Iranian President Hassan Rouhani hosted a dinner Tuesday night in Moscow for Iranian nationals living in Russia. As a result of improved opportunities, annual trade between the two counties is on pace to pass $10 billion.
Iran secured relief from sanctions under the multilateral deal in exchange for agreements to scale back its nuclear research program. Iran and Russia are close nuclear partners, with the latter providing fuel for the former's Bushehr nuclear plant.
After clearing a debt load to its Iranian counterparts in early 2016, Royal Dutch Shell become one of the first companies to buy Iranian crude oil in the post-sanctions era. Last week, Iran reported a vessel loaded with its crude oil had docked its shipment for the market in Belarus.
Iranian trade representatives raised the possibility of oil swaps and refinery construction during a visit to Moscow in late 2014. Russian Energy Minister Alexander Novak in February said both sides were revisiting that deal with a focus on securing 100,000 barrels of oil per day from Iran under modified terms.
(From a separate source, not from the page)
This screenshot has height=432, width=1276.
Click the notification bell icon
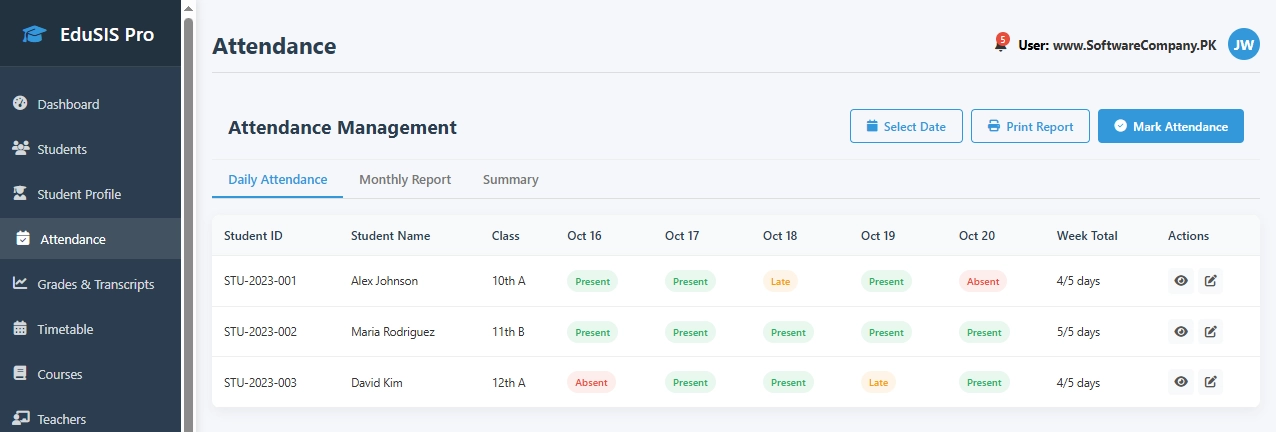point(1000,45)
Iranian officials at the time said that deal could materialize in March, though no announcement has surfaced so far.
Russian energy company Gazprom, however, announced it signed a memorandum of understanding with the National Iranian Oil Co. during Rouhani's visit to Moscow.
"The parties will examine the avenues for cooperation in the field of hydrocarbon prospecting, exploration and production within Iran," the Russian company announced in a statement.
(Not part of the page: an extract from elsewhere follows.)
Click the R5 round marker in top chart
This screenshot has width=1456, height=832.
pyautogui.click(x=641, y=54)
Both sides are party to an agreement led by the Organization of Petroleum Exporting Counties to limit production in an effort to balance the market. Russia is contributing as a non-member state, while Iran is the only OPEC member with room for growth as it looks to regain a market share lost to sanctions.
The deal is aimed at restoring balance to an oversupplied market. A previous OPEC policy of defending a market share with strong production, coupled with higher U.S. crude oil production, helped push crude oil prices below $30 per barrel last year.